2014年5月4日日曜日

バイエルン美術紀行(12)ニュルンベルク裁判・ゲルマン国立博物館・ドクツェントルム

平成25年9月6日(金)続き

 ニュルンベルクといえば避けて通れないのが、ナチスの過去。
 ナチスが政権を獲得した1933年以降に党大会を開催した土地であったからこそ、ニュルンベルクは連合国によって主要戦犯を裁く軍事法廷の場所に選ばれた。
 私は駅前の観光案内所で教えてもらったとおり、ロレンツ教会駅から地下鉄1番線に乗って、ベーレンシャンツェ駅で降りて、ニュルンベルク裁判記念館に向かった。
 1945年11月から1946年10月まで裁判が行われた600号陪審法廷は、空軍最高司令官ゲーリング、外相リッペントロップ、国防軍統合司令部長カイテル、国防軍指導部長官ヨードルをはじめとしたナチス党や軍部の指導者たちが裁かれた時の状態で保存され、当時の写真のパネルが展示されている。

                 ニュルンベルク裁判記念館の正面



                  裁判が行われた600号陪審法廷




 さて次はナチスの党大会が開催され、今ではドク・ツェントルム(Doku-Zentrum ナチス関連の資料センター)となっている建物へ、と思ったが、ニュルンベルク裁判記念館とは街の中心をはさんで反対側にあり、ゲルマン国立博物館の閉館時間も気になったので、まずはロレンツ教会駅まで戻り、ゲルマン国立博物館の方に行くことにした。

 ゲルマン国立博物館は、「ドイツ語圏における最大の文化・歴史博物館」とうたっているように、中世から20世紀までの絵画、工芸作品、中世の楽器やきらびやかな家具調度品、武具や金貨などゲルマンの文化や歴史に関する様々なものが陳列されている。
 それにいくつもの建物を増築したせいだろうか、建物全体が迷路のようになって、なにしろ広く、 とても1時間やそこらでは見尽くせるものではない。
 そこで、今回の旅行の大きな目的であったデューラーの作品に絞ることにした。

デューラーのコーナー



 特に見たかったのは、ニュルンベルクの画家、版画家で、デューラーの師だったミヒャエル・ヴォルゲムートの肖像画(右)と、ウィーンの美術史美術館にもほぼ同じ作品がある皇帝マクシミリアン1世の肖像画(左)。
 ヴォルゲムートはこのとき82歳。

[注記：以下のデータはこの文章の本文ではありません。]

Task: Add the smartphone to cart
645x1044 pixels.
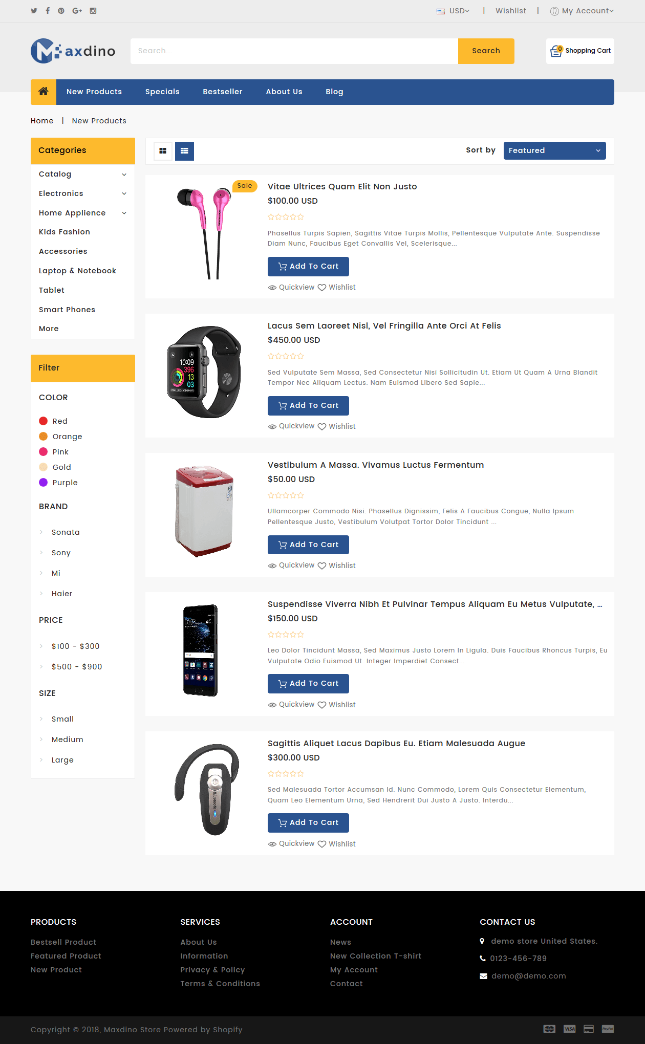Action: [308, 684]
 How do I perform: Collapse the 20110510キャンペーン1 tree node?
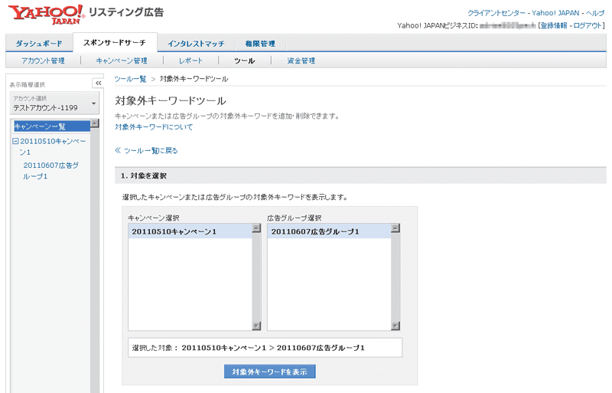pos(16,142)
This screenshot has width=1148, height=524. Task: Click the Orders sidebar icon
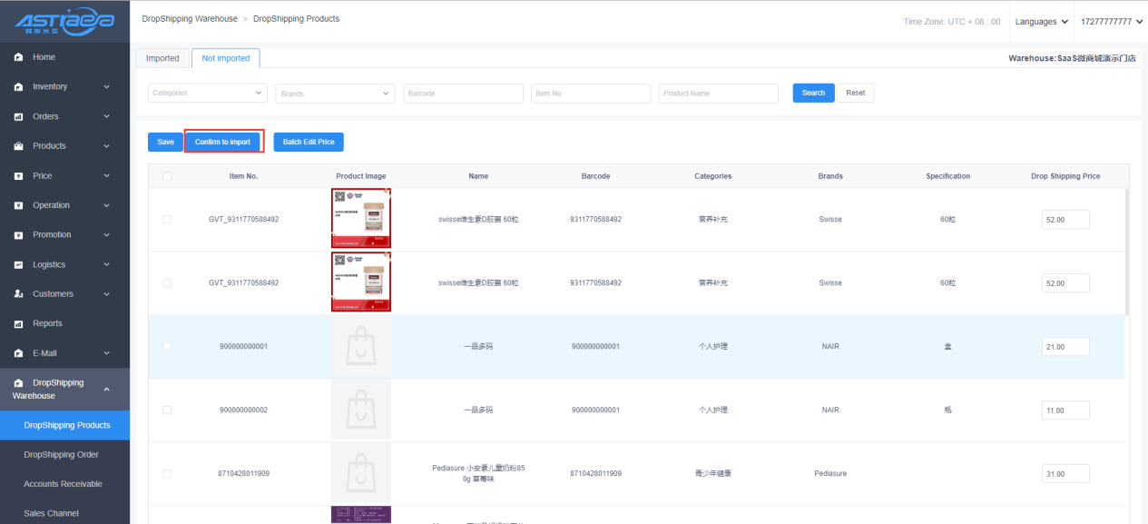(x=18, y=117)
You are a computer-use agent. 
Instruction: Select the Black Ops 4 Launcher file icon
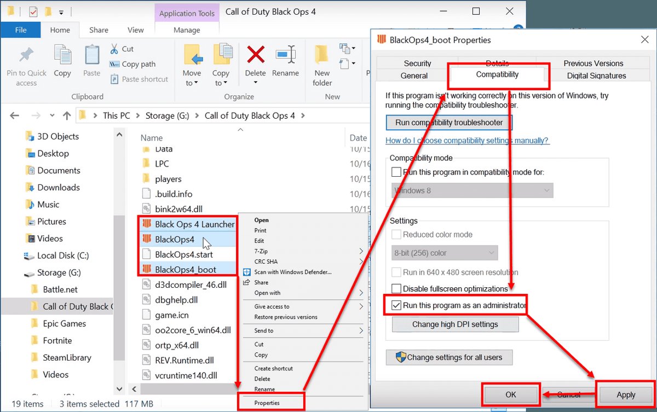146,224
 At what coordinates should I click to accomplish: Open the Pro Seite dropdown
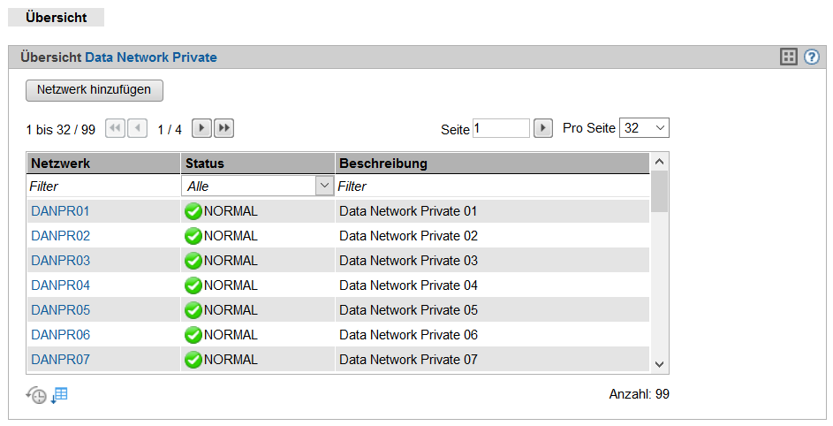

どこか優しげな、それでいて、いかにも頑固そうな職人といった表情から、師に対するデューラーの尊敬のまなざしが感じられた。
 一方の皇帝マクシミリアン1世は、「最後の騎士」と呼ばれた皇帝にふさわしい堂々とした風格を感じさせてくれる。



 駆け足でゲルマン国立博物館を回り、急いで中央駅に向かった。
 中央駅に着いて時計を見ると、時間はすでに18時。
 
 帰りの列車の発車時刻は19時02分。
 少し時間が厳しいかな、と思ったが、次はいつ来られるかわからない。
 ドク・ツェントルムまで9番のSバーンで終点まで行って10分、電車の間隔が10分なので、その間に建物の前で写真を撮って中央駅まで戻ってきて10分。「よし、30分で戻ってこれる」と頭の中で計算して、思い切って行くことにした。
          
          これがドク・ツェントルムの入口。ここだけはモダンな造りになっている。



               9番のSバーン。

  中央駅に戻ってきて、昔風の町並みが再現された職人広場をのぞき、一日空気が乾燥していて喉が渇いたので、コーラを買って中央駅のホームに向かった。

       これが職人広場。正面は見張り塔。


 街歩きは大好きで、国内でも街中をよく歩くが、この日はさすがに朝から歩き続けていたので、足の裏が痛くなるほどだった。ミュンヘンまでの1時間10分、私はしばらく外の景色を眺めていたが、いつの間にかぐっすり眠り込んでしまった。